Cruciaal is dat de juiste gegevens bij de juiste behandelaren en betrokkenen terechtkomen zodat passende zorg wordt verleend op basis van de wensen, waarden en behoeften van de patiënt en moeilijke gesprekken over bijvoorbeeld einde levenswensen niet telkens opnieuw gevoerd hoeven  te worden. “In verzorgingshuizen worden gesprekken over proactieve zorgplanning al vrij goed gevoerd en in ziekenhuizen zijn er teams palliatieve zorg die deze gesprekken voeren,” vertelt Arjen Vos, strategisch adviseur bij PZNL. “Een groot deel gebeurt in de eerste lijn, door de huisarts en de wijkverpleging.”

Er is nog heel weinig bekend over e-health voor palliatieve zorg

Een knelpunt hier is dat op het ‘moment suprême’, maar ook daaraan voorafgaand, benodigde gegevens niet worden gedeeld. Vos hierover: “De COVID-crisis heeft daar wel veel aandacht voor gegenereerd, want toen zijn er veel gesprekken over proactieve zorgplanning gevoerd. Bijvoorbeeld om te vragen of iemand nog wel op de IC behandeld wilde worden. Het staat nu gelukkig overal op de agenda, wat ons helpt de lijntjes aan elkaar te knopen en te zorgen dat de gegevens ook echt gaan stromen. Daarnaast helpen de afspraken die in het IZA zijn gemaakt over integrale zorg.”

Netwerkzorg
Palliatieve zorg is volgens Vos bij uitstek netwerkzorg. Het omvat verschillende domeinen van zorg en welzijn, vrijwilligerswerk en een cruciale rol voor mantelzorgers in de laatste levensfase. De samenwerking tussen bijvoorbeeld de hospice, de eerste lijn en de tweede lijn staat echter nog in de kinderschoenen. 

“Het Nationaal Programma Palliatieve Zorg II (NPPZ) is momenteel bezig met het coördineren van projecten om de palliatieve zorg te ondersteunen, met aandacht voor digitale gegevensuitwisseling en maatschappelijke bewustwording. De digitale ondersteuning van netwerkzorg is nog een terrein waarop veel pionierswerk wordt verricht.”

Passende zorg
Behalve meer aandacht voor wat er technologisch kan, is het van belang dat er gekeken wordt naar het feit dat door gebrekkige gegevensuitwisseling nog altijd veel niet passende zorg wordt geleverd. Dat leidt er bijvoorbeeld toe dat mensen toch in het ziekenhuis worden opgenomen, terwijl zij dat eigenlijk niet meer willen. Daardoor missen ze ook de gewenste sociale contacten in hun directe omgeving. Hier is volgens Vos ook nog een wereld te winnen. 

“Vanuit het NPPZ werken we vooral aan bewustwording hierover. De samenwerking tussen huisarts en wijkverpleging heeft daarbij veel aandacht. Digitale ondersteuning daarvan is eigenlijk een logische vervolgstap. We hebben hele gepassioneerde artsen en verpleegkundigen bij PZNL die dit overal verkondigen. Daarnaast hebben we een heel werkpakket maatschappelijke bewustwording dat we samen met onder andere VWS verder aan het vormgeven zijn. Dit om aandacht te vragen voor de palliatieve zorg en om hulp te bieden, bijvoorbeeld bij het voeren van gesprekken over proactieve zorgplanning.
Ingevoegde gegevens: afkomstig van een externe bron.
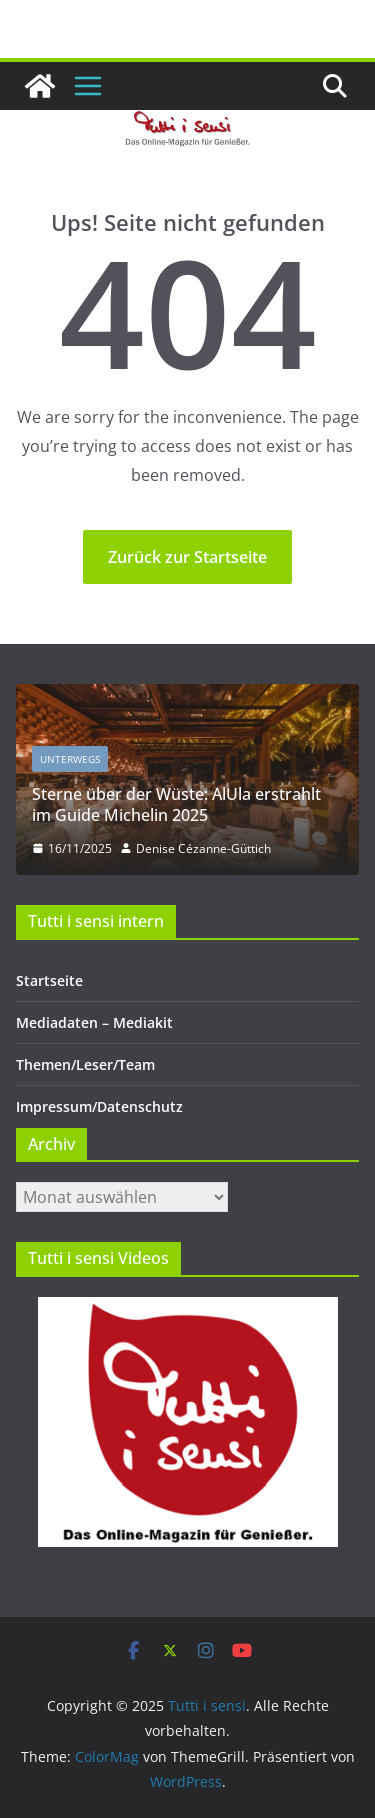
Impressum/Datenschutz (99, 1106)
Niet alle zorgverleners weten hoe ze zo’n gesprek aan moeten gaan en voelen zich daar comfortabel bij.”

Uitdaging
De voornaamste uitdaging bij gegevensuitwisseling ligt in het maken van samenwerkingsafspraken over hoe systemen met elkaar communiceren. Dit omvat kwesties zoals uniformiteit in taal, technologie en de koppeling van systemen. Wat het volgens Vos complex maakt, is dat de huidige wetgeving sterk gericht is op privacy, wat het beschikbaar stellen van gegevens bemoeilijkt. Met name in onverwachte situaties is het moeilijk om de juiste gegevens te verkrijgen.

Vos tot slot: “Onlangs is er een wetsvoorstel ter consultatie voorgelegd om in ieder geval voor spoedzorg gegevens te delen (het wetsvoorstel ‘Wet opvraagbaarheid gegevens bij spoedeisende zorg’, red.). Onder de te delen gegevens vallen die van de proactieve zorgplanning, die onder andere betrekking heeft op wensen rond het levenseinde. Gelukkig hoeven we daarbij niet bij nul te beginnen en loopt veel gegevensuitwisseling in de basis al heel goed. De uitwisseling van gegevens tussen huisartsen en ziekenhuizen loopt bijvoorbeeld al jarenlang digitaal. Hierdoor kunnen nieuwe ontwikkelingen bij ons aansluiten op wat al gaande is.”